**EXERCISE DESCRIPTION**
Please output the data below exactly as given, starting at its first line and stopping after the line that contains "Given: Choose the yellow color label".

(Collected data)
=== Begin Enclosure ===
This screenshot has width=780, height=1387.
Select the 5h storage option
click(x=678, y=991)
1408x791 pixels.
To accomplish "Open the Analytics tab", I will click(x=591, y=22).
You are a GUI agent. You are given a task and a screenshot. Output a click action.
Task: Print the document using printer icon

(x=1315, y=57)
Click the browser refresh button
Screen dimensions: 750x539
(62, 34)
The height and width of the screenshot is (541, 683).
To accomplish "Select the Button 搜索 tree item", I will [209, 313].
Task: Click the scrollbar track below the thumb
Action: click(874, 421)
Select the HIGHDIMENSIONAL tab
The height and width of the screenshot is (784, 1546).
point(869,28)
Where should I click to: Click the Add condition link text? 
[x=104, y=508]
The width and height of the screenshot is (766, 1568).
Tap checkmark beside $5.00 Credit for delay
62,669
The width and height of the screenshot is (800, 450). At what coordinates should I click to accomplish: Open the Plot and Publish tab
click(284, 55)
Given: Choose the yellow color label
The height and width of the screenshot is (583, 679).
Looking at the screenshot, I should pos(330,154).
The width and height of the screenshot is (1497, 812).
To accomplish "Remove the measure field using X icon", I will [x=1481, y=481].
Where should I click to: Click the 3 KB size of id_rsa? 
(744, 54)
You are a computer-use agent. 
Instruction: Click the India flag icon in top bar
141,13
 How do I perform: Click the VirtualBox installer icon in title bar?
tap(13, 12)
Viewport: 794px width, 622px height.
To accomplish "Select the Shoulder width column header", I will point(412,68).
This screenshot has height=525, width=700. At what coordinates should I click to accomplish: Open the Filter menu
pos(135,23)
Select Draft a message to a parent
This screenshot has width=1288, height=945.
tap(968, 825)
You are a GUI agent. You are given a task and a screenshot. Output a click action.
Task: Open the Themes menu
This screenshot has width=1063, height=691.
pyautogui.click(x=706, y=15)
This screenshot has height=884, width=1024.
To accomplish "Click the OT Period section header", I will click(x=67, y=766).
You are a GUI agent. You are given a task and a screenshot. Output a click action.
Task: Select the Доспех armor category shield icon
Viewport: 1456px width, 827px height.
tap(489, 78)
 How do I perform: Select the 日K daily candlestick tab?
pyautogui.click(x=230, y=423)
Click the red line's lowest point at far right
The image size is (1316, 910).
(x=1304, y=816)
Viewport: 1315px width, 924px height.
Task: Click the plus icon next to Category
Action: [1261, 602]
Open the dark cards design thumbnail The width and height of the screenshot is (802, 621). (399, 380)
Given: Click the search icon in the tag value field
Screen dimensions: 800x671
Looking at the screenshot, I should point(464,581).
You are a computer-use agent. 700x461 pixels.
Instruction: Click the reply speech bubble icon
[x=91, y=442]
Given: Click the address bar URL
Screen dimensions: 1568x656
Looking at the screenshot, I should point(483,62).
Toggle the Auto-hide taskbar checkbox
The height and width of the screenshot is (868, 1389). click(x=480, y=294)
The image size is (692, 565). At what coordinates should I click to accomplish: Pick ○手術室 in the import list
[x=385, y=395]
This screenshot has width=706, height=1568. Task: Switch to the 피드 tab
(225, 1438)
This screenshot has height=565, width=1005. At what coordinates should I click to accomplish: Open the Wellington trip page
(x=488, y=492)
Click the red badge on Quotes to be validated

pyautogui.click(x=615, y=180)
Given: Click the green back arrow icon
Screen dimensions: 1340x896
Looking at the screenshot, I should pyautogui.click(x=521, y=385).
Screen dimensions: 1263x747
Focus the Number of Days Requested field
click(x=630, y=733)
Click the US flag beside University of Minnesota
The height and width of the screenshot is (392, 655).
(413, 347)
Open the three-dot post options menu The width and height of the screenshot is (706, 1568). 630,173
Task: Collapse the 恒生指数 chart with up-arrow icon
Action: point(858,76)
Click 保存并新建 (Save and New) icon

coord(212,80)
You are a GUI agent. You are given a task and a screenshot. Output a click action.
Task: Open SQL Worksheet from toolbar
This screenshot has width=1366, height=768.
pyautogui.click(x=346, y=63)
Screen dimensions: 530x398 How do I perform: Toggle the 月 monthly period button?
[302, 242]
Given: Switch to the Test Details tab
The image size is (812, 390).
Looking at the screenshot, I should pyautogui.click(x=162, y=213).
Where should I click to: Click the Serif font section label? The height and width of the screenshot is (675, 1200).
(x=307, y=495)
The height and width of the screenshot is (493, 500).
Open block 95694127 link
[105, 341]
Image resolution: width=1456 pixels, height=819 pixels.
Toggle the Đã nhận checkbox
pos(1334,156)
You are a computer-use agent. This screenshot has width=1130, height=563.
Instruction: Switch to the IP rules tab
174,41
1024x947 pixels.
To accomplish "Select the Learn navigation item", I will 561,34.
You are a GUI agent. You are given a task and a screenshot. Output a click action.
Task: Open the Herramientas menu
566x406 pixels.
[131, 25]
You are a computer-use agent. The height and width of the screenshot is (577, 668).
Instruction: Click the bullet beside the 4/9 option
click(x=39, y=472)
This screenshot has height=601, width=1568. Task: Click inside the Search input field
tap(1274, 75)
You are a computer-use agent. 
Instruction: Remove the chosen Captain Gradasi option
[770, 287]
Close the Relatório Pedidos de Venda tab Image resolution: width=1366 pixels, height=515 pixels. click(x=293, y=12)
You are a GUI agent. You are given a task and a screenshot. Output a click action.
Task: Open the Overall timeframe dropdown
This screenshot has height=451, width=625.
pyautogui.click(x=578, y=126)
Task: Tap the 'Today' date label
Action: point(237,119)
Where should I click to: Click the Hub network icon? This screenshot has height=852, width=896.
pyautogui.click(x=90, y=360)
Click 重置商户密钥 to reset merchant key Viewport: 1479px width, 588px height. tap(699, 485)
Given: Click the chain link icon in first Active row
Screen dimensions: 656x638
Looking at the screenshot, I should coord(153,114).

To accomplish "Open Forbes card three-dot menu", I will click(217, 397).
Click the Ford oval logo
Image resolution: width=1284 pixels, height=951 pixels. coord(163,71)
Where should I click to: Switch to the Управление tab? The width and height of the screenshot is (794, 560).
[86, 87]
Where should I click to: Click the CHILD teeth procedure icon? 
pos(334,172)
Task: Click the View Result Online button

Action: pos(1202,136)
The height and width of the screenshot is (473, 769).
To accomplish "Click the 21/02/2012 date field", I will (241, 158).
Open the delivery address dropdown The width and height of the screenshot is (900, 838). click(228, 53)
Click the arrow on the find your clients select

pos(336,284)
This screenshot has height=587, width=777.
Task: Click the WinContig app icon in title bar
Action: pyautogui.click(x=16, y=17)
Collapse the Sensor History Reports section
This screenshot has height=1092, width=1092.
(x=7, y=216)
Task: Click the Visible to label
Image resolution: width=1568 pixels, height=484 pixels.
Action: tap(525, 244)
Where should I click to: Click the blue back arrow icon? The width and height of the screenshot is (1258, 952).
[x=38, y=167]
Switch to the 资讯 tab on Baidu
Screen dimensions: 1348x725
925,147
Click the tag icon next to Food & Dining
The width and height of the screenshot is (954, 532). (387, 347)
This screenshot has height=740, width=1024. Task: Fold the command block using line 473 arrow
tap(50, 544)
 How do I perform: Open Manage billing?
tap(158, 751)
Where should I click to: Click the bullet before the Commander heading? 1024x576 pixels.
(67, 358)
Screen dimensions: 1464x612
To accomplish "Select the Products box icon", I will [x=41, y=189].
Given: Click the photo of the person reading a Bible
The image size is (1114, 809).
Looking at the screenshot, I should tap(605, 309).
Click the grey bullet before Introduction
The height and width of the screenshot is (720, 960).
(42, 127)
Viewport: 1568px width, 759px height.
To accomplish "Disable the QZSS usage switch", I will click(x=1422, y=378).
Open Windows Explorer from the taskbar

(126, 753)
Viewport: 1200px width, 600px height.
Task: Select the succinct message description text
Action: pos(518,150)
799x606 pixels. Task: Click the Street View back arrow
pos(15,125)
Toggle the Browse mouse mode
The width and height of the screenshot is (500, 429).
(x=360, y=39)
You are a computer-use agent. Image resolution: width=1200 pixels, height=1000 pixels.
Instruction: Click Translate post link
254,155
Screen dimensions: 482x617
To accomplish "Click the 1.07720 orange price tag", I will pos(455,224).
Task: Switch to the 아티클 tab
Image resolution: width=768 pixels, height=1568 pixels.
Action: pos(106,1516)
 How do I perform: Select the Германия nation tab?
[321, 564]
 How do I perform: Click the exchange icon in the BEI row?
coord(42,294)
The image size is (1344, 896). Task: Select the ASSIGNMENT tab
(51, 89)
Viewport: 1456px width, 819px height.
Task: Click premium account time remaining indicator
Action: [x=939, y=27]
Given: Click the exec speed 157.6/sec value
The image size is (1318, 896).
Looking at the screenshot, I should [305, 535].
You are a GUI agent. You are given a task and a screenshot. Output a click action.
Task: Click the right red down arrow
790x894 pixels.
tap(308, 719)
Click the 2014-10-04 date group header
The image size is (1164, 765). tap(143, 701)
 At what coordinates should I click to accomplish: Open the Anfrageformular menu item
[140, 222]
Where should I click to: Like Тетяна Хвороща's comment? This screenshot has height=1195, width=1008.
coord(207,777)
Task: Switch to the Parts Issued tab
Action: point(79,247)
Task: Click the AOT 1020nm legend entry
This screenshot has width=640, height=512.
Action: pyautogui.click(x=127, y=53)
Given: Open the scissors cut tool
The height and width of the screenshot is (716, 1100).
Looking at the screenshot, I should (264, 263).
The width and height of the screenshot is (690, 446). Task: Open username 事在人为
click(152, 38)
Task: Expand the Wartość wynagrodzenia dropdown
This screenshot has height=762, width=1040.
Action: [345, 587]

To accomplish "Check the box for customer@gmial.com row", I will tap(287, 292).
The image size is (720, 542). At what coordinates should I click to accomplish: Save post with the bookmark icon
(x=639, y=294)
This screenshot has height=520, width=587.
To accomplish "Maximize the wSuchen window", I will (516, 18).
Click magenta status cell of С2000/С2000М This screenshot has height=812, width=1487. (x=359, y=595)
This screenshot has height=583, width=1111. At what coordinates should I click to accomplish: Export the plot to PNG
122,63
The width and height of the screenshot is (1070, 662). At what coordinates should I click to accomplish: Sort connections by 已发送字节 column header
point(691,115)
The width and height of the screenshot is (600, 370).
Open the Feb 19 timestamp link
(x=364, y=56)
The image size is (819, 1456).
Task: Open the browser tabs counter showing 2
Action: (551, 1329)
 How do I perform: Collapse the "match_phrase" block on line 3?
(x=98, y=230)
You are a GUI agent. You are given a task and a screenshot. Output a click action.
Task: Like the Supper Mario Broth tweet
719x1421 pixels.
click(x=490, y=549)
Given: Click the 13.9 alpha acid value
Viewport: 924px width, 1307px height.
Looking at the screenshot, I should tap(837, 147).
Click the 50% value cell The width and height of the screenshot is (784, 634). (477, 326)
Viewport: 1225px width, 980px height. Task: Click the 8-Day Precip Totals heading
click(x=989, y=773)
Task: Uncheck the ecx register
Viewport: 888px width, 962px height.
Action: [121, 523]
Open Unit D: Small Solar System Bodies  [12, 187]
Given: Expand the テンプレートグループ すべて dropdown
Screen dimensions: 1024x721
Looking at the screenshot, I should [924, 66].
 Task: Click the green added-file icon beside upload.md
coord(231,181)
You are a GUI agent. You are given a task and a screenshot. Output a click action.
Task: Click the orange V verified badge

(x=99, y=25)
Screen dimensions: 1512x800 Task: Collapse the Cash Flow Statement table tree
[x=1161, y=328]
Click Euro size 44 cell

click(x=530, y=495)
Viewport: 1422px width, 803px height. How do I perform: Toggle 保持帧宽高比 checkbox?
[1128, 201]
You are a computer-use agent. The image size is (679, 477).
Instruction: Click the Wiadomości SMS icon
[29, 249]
=== End Enclosure ===
**RESPONSE AREA**
This screenshot has width=780, height=1387.
Select the 5h storage option
click(x=678, y=991)
1408x791 pixels.
To accomplish "Open the Analytics tab", I will click(x=591, y=22).
You are a GUI agent. You are given a task and a screenshot. Output a click action.
Task: Print the document using printer icon

(x=1315, y=57)
Click the browser refresh button
Screen dimensions: 750x539
(62, 34)
The height and width of the screenshot is (541, 683).
To accomplish "Select the Button 搜索 tree item", I will [209, 313].
Task: Click the scrollbar track below the thumb
Action: click(874, 421)
Select the HIGHDIMENSIONAL tab
The height and width of the screenshot is (784, 1546).
point(869,28)
Where should I click to: Click the Add condition link text? 
[x=104, y=508]
The width and height of the screenshot is (766, 1568).
Tap checkmark beside $5.00 Credit for delay
62,669
The width and height of the screenshot is (800, 450). At what coordinates should I click to accomplish: Open the Plot and Publish tab
click(284, 55)
Given: Choose the yellow color label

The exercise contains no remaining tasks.